### Collected data entries
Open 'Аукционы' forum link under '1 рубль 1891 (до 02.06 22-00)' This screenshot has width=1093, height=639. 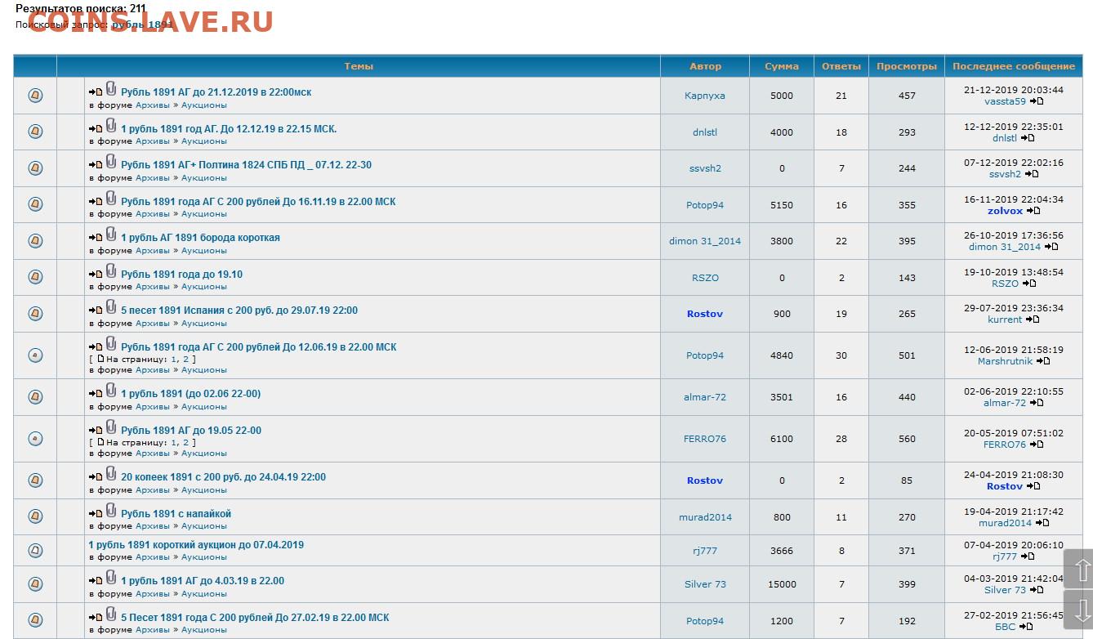pos(203,406)
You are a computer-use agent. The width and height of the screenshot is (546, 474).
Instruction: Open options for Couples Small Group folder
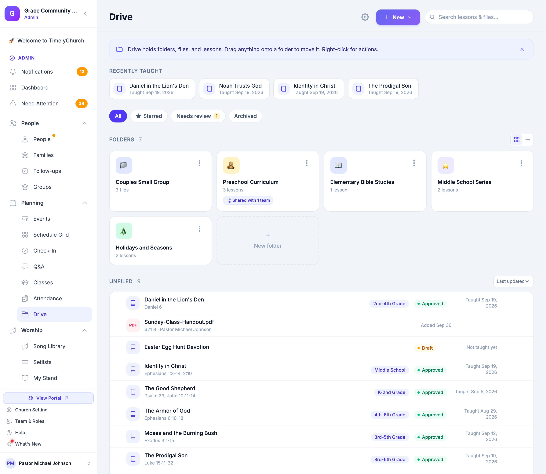point(199,163)
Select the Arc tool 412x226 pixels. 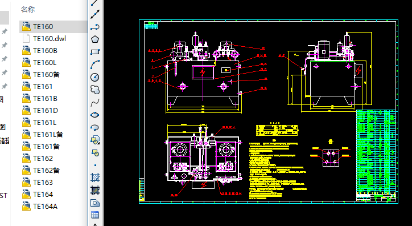tap(95, 64)

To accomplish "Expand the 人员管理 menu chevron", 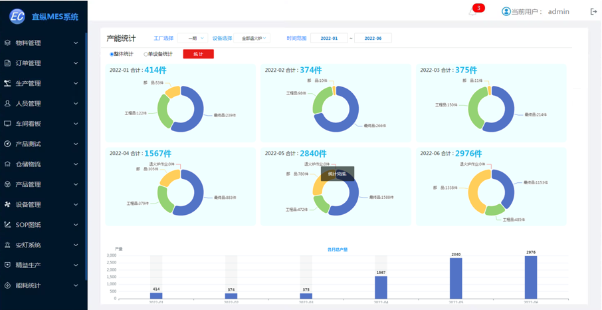I will tap(76, 104).
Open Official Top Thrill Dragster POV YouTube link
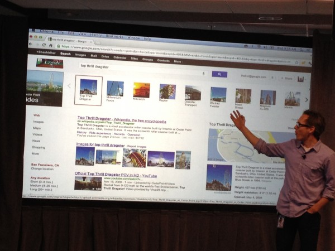This screenshot has width=335, height=251. [x=117, y=173]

### GOAL OF THE EXERCISE
Restate the data exactly, though only from the line that contains "Open Official Top" through its last line, both ends included and with the pictures left out.

### ANSWER TO THIS PROBLEM
Open Official Top Thrill Dragster POV YouTube link
This screenshot has width=335, height=251. [x=117, y=173]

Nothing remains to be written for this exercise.